▶ _PASSAGE_:
★ ★ ★ ★ ★
# Clicker training :)



## debjen (Jan 4, 2010)

I'm not a clicker trainer but I have used a clicker and taken a couple of clicker classes and I do like it..with each dog I have used it a little bit more..I use it frequently in agility to start new behaviours and then switch to a "yes" instead of a click.


----------



## puppylove (Aug 9, 2009)

I started using clicker training on my fosters and I really like it. I don't actually use a clicker - I make clicky noises with my tongue. That way I'm always ready. I generally switch to "good dog" when they start to get it.


----------



## flyingduster (Sep 6, 2009)

yup I use a clicker to train behaviours too, and it is wonderful! The click is a noise that's actually been proven to stimulate the instinctual part of their brains, giving a far more instant 'YES!!' reaction than a verbal marker, which gives for very fast very precise training! I too switch to a verbal 'yes' marker as the behaviour is trained, simply cos I don't always have my clicker on me! But for the inital training, nothing beats it. A very useful tool!


----------



## Rocketagility (Apr 27, 2010)

Research says the clicker is 33% faster at training than your voice using "YES"

So use it and also use your voice.

Operant conditioning and shaping work and work well in my opinion they work better than any other type of training but it is harder for some people to get there brains wrapped around it. Give it an honest effort also go online and watch Youtube videos and anything else you can on the subject. 

Go To: Karen Pryor Clickertraining


----------



## Rocketagility (Apr 27, 2010)

OH one more thing I don't use a clicker once the behaviour is started or if the behaviour is rather broad like jumping a jump.

I did us a clicker to teach my dog to turn on a light switch very small precise movement a clicker could capture the event so well.


----------



## omnipoodle (May 2, 2010)

I *love* my clicker. It is great for teaching a new behavior and for making known behaviors more precise because it tells the dog exactly when she's right. I also find it useful to get Faith into "working" mode. If we go to a busy place where she might be easily distracted, bringing the clicker out lets her know that we're training.


----------



## Cdnjennga (Jul 30, 2009)

I'm also a huge clicker fan! I charged it with Darcy on Saturday, and tonight we have started to get a pretty solid sit. I love how quickly you can shape a new behaviour.


----------



## Taxi (Jan 18, 2010)

Clicker training works great. It also helps you pay attention to what your spoo is doing or incline to do.


----------
★ ★ ★ ★ ★
▶ _DATA BLOCK_:
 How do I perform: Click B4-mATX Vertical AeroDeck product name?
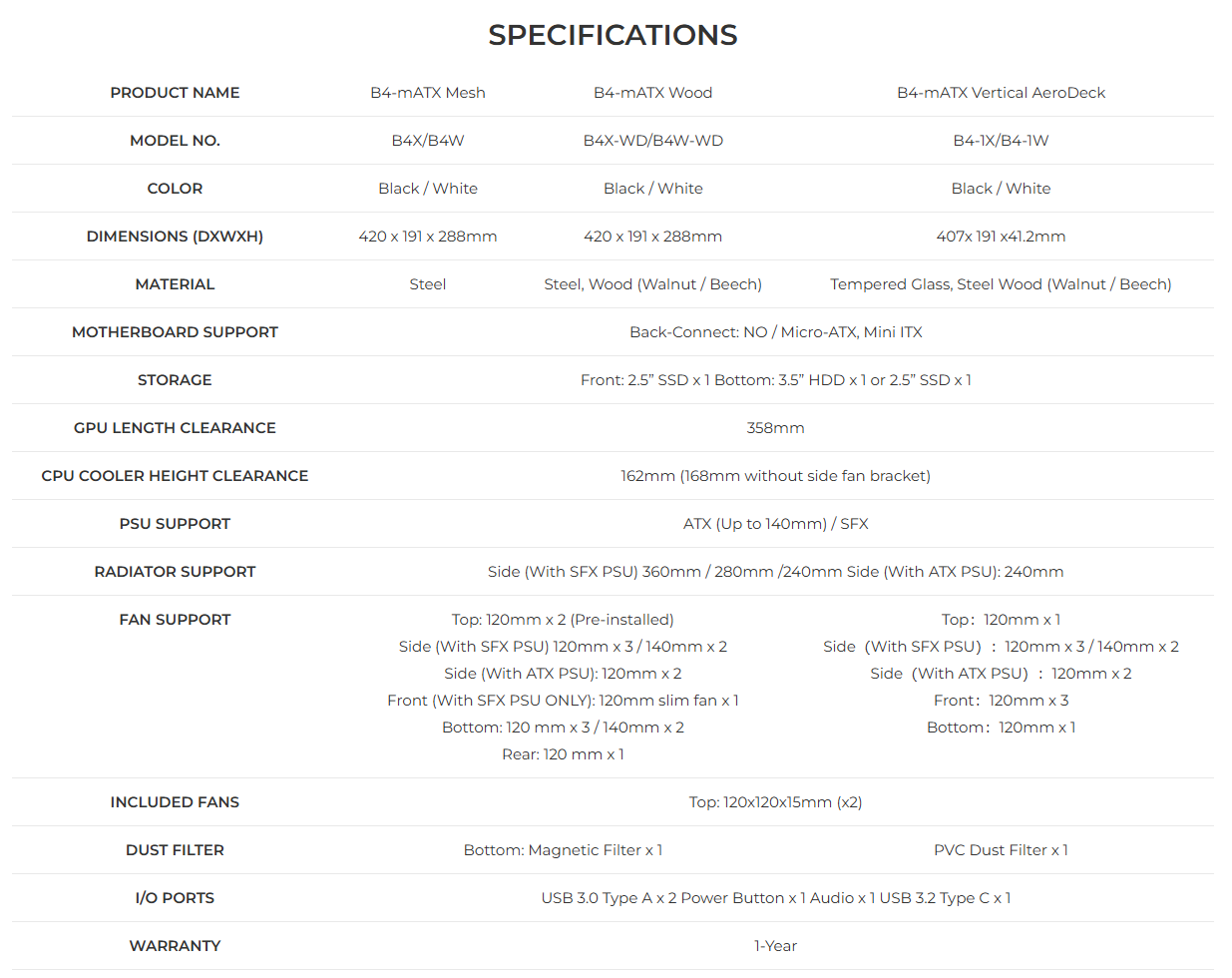coord(1001,93)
★ ★ ★ ★ ★
▶ _REQUIRED TASK 1_: Rewrite the paragraph of the clicker training thread that begins "yup I use a clicker" as a short bulleted list that keeps its main facts.
▶ _REQUIRED TASK 2_: Transcribe the part of the clicker training thread starting with "I'm not a clicker" and going on through "(Aug 9, 2009)".
The listing has no connection to the clicker training thread.

▶ _SOLUTION 1_:
- The writer uses a clicker to train behaviors and finds it wonderful.
- The click is described as proven to stimulate the instinctual part of the brain, producing a quicker "yes" reaction than a verbal marker and allowing very fast, precise training.
- Once a behavior is trained, the writer switches to a verbal "yes" marker because the clicker is not always at hand.
- For initial training nothing beats the clicker, which the writer calls a very useful tool.

▶ _SOLUTION 2_:
I'm not a clicker trainer but I have used a clicker and taken a couple of clicker classes and I do like it..with each dog I have used it a little bit more..I use it frequently in agility to start new behaviours and then switch to a "yes" instead of a click.


----------



## puppylove (Aug 9, 2009)